U. S. Shipping Board Merchant Fleet Corp. v. Harwood


No. 345


Argued April 16, 1930
Decided May 19, 1930
281 U.S. 519

CERTIORARI TO THE CIRCUIT COURT OF APPEALS
FOR THE SECOND CIRCUIT

Syllabus

1. The Fleet Corporation held suable on contracts purporting to bind it, made by it in its own name, as a corporation organized under the laws of the District of Columbia, and describing it as representing and acting for and in behalf of the United States, but containing no words purporting to bind the United States or in terms restricting the liability of the corporation. P. 524.

2. The quasi-public character of the Fleet Corporation, and the duties imposed upon it as an agency of the United States by Acts of Congress and Executive Orders, do not except it from the rule that an agent may be bound, notwithstanding his known agency, by contracts that he executes in his own name. Id.

3. There is no basis for presuming that the Fleet Corporation is not to be deemed bound by the contracts into which it enters merely because it is acting as a public agency, and its liability as measured by their terms is not to be curtailed by the presumption which might be indulged in favor of an individual acting for the government. P. 525.

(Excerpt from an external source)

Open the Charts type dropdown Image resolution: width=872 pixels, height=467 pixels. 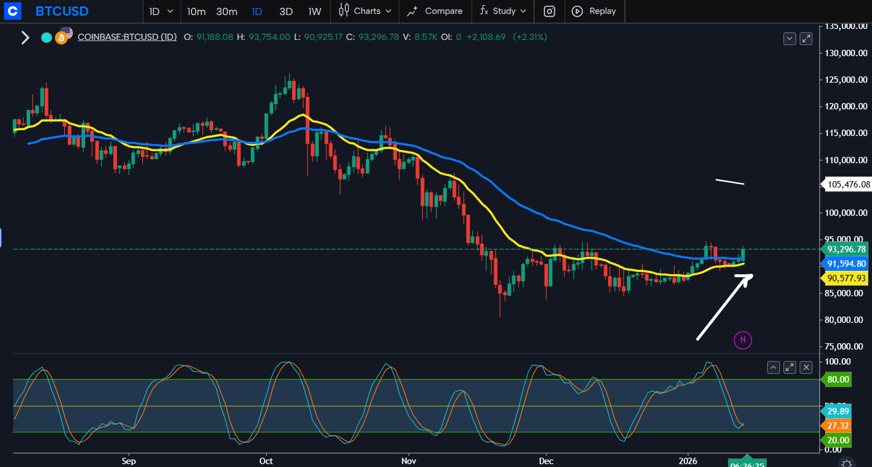(x=365, y=11)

4. Section 2(b)(2) of the Merchant Marine Act, which provides that all rights or remedies accruing as a result of contracts previously made under the Emergency Shipping Fund legislation "shall be in all respects as valid, and may be exercised and enforced in like manner, subject to the provisions of subdivision (c) of this section, as if this Act had not been passed," saves the right to sue the Fleet Corporation on its contracts. P. 527.

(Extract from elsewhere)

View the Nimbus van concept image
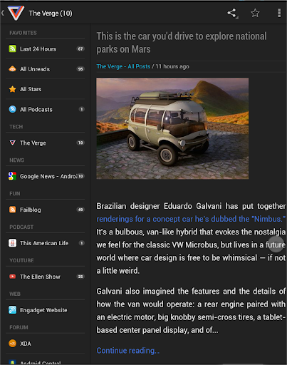Image resolution: width=287 pixels, height=365 pixels. pos(172,128)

5. Subdivision (c) of § 2 of the Merchant Marine Act, providing that any person dissatisfied with any decision of the Shipping Board "shall have the same right to sue the United States as he would have had if the decision had been made by the President of the United States under the Acts hereby repealed," if it is applicable to suits on contracts of the Fleet Corporation, at most gave an additional remedy against the United States, and not a substitute for existing remedies against the Fleet Corporation expressly preserved by subdivision (b)(2), supra. P. 527.

32 F.2d 680 affirmed.

Certiorari, 280 U.S. 544, to review a judgment of the circuit court of appeals reversing a judgment of the district court in a suit, brought originally in a state court, against the Fleet Corporation to cancel a contract, for duress and fraud, and to secure an accounting under earlier contracts. The district court dismissed the bill upon the ground that the only remedy was against the United States, 26 F.2d 116. The court of appeals held otherwise, but limited the relief to an accounting under the contract sought to be cancelled.